> **Trecho**
┄┄┄┄┄┄┄┄┄┄

De forma semelhante, Fulton (1995 como citado em Berger, 2013) explicita que
a ausência de expressão da tristeza prejudica as crianças. Para o autor, essa tendência
contemporânea de excluir as crianças dos funerais, mantê-las apartadas das expressões
diretas de amor e apoio durante a crise familiar diante do luto pode privá-las da
oportunidade de aprenderem sobre o fato mais básico da vida: a morte. Para Kübler-
Ross (2008), essa tentativa de convencer a criança para minimizar o sofrimento da perda
pode gerar, posteriormente um sofrimento irreparável. Pois com o passar do tempo,
outros parentes acrescentam novas variantes ao fato ou evitam suas perguntas,
aumentando na criança a desconfiança em relação aos adultos.
O valor intrínseco da vida humana e o seu significado social podem ser
sutilmente negados pela falta de reconhecimento de que todos os seres humanos são
mortais (Fulton, 1995 como citado em Berger, 2013). Diante dessa negação, o
restabelecimento se torna mais difícil, pois os enlutados são impedidos de se lamentar
da maneira como desejam (Berger, 2013). Portanto, tentar enganar, evitar expressões
emocionais ou ainda, presentear a criança em uma tentativa de substituir a perda, não
poderá evitar o fato de que um dia a criança perceba que a situação familiar teve
mudanças e, dependendo da sua idade e personalidade, poderá sentir um intenso pesar .

┄┄┄┄┄┄┄┄┄┄

> **Tarefas propostas**
1) Segundo Fulton, no trecho sobre crianças e luto, de que oportunidade a exclusão das crianças dos funerais pode privá-las?
2) Retome o trecho sobre crianças e luto logo após a última frase e dê continuidade ao texto.

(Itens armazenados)
┄┄┄┄┄┄┄┄┄┄

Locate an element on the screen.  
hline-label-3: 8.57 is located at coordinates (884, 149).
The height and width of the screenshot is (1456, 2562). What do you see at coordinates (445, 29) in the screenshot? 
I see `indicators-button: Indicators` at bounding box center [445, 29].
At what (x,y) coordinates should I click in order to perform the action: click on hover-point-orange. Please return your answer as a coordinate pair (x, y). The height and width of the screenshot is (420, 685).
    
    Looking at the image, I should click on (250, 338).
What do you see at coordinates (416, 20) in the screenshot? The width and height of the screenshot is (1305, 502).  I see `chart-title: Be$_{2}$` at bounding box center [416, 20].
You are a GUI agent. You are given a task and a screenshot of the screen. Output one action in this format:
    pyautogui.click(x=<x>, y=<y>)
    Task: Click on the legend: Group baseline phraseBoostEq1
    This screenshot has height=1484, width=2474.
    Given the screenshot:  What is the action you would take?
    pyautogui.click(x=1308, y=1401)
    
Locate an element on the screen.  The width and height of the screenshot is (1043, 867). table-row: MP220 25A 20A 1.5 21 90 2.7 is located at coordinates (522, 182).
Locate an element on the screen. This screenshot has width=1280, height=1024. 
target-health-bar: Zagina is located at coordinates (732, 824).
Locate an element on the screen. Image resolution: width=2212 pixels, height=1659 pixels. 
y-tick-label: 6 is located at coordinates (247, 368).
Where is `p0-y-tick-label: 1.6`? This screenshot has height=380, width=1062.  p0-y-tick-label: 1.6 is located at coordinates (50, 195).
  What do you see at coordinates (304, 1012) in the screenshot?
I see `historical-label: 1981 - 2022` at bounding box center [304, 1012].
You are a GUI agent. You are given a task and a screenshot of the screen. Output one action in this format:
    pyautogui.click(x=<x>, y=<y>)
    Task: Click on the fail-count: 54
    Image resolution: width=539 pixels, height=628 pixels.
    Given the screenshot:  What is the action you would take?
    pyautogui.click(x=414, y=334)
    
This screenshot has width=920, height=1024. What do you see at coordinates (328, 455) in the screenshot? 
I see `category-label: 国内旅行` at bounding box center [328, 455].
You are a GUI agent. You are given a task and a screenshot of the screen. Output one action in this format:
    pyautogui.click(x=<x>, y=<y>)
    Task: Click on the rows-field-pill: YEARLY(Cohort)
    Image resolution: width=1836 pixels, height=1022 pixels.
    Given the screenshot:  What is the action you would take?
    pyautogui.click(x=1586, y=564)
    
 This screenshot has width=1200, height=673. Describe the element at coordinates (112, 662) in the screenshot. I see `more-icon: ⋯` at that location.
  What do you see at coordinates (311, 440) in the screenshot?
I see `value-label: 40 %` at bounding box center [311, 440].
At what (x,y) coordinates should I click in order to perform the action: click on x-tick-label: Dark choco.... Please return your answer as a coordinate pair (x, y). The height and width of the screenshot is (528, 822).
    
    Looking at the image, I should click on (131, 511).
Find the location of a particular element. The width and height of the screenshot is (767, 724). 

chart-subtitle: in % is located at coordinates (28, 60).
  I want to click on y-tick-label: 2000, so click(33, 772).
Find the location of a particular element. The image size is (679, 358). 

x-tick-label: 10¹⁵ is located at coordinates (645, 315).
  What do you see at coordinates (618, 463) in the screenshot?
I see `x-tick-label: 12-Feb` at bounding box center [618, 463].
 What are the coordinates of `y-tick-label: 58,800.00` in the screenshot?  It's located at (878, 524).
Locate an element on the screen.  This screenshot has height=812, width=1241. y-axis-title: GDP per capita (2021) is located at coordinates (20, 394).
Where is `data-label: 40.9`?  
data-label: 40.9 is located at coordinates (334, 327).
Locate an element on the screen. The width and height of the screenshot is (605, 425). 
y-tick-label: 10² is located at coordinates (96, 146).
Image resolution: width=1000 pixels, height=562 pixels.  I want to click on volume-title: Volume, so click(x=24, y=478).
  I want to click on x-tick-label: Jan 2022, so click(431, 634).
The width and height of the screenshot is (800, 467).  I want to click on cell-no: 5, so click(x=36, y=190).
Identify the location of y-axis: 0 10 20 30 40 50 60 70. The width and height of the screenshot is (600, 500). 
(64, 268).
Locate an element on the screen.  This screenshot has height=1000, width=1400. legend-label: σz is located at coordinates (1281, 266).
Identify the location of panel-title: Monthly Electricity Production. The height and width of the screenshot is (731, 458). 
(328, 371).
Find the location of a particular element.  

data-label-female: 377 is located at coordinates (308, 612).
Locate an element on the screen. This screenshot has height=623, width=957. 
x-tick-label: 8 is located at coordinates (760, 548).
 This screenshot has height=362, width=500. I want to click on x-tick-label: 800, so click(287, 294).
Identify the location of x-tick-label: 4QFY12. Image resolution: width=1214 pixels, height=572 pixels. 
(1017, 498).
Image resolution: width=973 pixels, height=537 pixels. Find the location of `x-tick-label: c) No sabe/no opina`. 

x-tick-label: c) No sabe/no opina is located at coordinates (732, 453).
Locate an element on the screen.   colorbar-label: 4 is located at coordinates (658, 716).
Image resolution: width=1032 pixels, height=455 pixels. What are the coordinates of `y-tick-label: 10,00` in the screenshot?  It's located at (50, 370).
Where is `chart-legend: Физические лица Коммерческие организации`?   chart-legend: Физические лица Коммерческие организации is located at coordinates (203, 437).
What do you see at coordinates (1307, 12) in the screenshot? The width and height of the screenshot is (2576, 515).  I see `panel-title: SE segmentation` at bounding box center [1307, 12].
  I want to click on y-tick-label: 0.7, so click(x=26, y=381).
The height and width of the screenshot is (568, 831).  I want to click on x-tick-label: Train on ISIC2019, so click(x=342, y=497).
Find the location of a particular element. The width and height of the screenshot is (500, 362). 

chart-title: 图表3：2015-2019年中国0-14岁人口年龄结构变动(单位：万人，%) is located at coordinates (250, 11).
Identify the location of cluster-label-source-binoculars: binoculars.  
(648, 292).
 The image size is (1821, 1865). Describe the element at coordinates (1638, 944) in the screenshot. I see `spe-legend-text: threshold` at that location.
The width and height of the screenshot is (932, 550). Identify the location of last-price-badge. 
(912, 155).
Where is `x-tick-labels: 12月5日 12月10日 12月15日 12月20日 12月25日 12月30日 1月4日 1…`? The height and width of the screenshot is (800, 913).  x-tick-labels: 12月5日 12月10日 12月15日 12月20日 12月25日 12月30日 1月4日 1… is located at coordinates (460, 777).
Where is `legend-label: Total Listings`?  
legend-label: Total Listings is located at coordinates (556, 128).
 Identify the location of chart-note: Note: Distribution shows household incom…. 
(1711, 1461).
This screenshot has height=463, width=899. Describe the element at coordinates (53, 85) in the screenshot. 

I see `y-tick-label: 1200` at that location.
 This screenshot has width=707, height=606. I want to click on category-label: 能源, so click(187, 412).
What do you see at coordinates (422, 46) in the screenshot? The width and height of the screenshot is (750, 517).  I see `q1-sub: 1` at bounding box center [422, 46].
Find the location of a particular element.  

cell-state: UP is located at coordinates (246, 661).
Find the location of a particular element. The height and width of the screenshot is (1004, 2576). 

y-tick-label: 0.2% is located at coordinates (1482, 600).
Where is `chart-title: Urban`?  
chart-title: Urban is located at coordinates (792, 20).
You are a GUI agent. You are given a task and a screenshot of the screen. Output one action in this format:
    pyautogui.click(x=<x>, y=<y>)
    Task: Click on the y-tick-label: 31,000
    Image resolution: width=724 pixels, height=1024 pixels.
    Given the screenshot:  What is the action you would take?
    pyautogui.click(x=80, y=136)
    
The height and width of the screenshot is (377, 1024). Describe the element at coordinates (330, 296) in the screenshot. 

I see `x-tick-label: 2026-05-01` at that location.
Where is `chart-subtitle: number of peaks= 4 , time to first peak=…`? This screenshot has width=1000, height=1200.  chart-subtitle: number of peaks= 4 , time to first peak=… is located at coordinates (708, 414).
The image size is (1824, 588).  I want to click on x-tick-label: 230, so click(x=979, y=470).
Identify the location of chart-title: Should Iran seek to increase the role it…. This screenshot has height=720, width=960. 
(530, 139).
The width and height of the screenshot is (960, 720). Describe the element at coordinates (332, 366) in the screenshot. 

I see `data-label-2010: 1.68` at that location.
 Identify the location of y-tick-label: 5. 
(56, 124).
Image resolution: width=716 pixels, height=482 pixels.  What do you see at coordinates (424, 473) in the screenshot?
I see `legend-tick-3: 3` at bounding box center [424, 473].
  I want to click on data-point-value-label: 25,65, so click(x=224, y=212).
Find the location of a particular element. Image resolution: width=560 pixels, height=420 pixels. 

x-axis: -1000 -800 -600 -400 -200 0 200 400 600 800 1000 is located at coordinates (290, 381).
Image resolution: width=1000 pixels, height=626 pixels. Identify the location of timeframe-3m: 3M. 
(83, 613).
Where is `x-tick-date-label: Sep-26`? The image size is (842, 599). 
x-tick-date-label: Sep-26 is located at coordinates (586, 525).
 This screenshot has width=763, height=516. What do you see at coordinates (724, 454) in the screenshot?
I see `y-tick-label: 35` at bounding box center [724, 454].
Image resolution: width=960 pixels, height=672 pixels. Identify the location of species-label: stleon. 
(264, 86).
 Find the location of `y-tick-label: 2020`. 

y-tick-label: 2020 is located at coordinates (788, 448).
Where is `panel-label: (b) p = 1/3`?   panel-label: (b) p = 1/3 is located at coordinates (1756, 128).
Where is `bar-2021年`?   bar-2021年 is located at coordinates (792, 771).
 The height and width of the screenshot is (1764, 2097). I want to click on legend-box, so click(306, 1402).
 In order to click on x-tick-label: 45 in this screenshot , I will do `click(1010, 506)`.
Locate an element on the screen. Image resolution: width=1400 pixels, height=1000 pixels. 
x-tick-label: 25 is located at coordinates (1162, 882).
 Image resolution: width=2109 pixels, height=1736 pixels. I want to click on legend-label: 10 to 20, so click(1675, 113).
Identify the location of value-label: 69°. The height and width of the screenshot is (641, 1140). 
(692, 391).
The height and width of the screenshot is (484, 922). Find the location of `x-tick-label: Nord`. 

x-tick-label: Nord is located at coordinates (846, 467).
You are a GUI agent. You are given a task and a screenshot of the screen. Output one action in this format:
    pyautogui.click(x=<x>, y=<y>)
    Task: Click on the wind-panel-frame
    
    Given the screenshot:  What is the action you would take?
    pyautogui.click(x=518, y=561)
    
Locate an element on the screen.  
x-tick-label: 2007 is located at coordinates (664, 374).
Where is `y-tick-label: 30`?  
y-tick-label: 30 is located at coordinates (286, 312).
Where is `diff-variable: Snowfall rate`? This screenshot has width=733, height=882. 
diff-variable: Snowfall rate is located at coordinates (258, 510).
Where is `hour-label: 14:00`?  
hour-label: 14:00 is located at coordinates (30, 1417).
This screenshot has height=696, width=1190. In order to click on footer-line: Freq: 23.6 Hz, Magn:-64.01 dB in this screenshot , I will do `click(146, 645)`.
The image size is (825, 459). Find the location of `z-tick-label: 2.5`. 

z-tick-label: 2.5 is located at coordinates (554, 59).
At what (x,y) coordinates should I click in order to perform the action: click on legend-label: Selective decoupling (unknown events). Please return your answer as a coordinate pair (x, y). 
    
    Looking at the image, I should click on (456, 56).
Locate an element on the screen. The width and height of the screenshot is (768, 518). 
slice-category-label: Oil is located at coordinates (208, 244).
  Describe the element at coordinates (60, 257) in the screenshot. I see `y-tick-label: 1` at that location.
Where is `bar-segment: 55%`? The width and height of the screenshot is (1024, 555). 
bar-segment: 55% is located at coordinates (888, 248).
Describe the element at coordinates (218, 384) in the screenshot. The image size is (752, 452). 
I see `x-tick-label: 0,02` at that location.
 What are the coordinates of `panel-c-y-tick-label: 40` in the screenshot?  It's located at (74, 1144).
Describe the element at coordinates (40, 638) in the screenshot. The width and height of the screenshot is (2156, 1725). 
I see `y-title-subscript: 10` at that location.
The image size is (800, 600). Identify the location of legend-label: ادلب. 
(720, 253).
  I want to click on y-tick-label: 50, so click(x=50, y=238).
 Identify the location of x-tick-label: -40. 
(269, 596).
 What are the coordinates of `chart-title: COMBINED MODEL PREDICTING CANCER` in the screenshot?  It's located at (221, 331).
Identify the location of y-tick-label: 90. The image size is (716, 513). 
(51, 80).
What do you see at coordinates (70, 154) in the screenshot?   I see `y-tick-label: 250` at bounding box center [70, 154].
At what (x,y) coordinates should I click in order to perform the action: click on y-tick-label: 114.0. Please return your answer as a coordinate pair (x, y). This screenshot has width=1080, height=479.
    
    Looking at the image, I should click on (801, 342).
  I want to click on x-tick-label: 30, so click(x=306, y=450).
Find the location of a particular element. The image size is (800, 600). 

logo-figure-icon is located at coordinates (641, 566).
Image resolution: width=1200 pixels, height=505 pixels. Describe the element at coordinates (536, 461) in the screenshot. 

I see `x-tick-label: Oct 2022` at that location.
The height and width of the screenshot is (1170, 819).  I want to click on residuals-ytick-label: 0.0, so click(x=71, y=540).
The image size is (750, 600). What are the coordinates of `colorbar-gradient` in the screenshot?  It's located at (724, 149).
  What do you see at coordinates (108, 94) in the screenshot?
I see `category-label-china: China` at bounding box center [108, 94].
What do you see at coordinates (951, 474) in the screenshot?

┄┄┄┄┄┄┄┄┄┄

> **Respostas**
1) Da oportunidade de aprenderem sobre o fato mais básico da vida: a morte.

2)
Sendo assim, é possível que a criança memorize este incidente como uma experiência
traumática com adultos, cuja repercussão envolve falta de confiança posterior (Kübler-
Ross, 2008).
Além de sentirem a dor da perda, é comum as crianças temerem a própria morte
e tornarem-se superprotetoras em relação aos demais membros da família, temendo que
eles também possam partir. Elas podem amadurecer precocemente, assumir papéis e
responsabilidades parentais e, como alternativa, podem ligar-se intensamente a uma
pessoa que será identificada com a pessoa perdida (Parkes, 1998).
Considerando os prejuízos de deixar a criança à parte da vivência familiar do
luto, é importante pontuar que é possível ajudar as crianças na compreensão da morte
aproveitando uma oportunidade natural e menos traumática – por exemplo, a partir da
morte de uma flor ou de algum animal. Assim, pode-se falar sobre a morte e encorajar a
criança a falar e expressar emoções em idade precoce no contexto de suas próprias
experiências (Papalia & Olds, 2000).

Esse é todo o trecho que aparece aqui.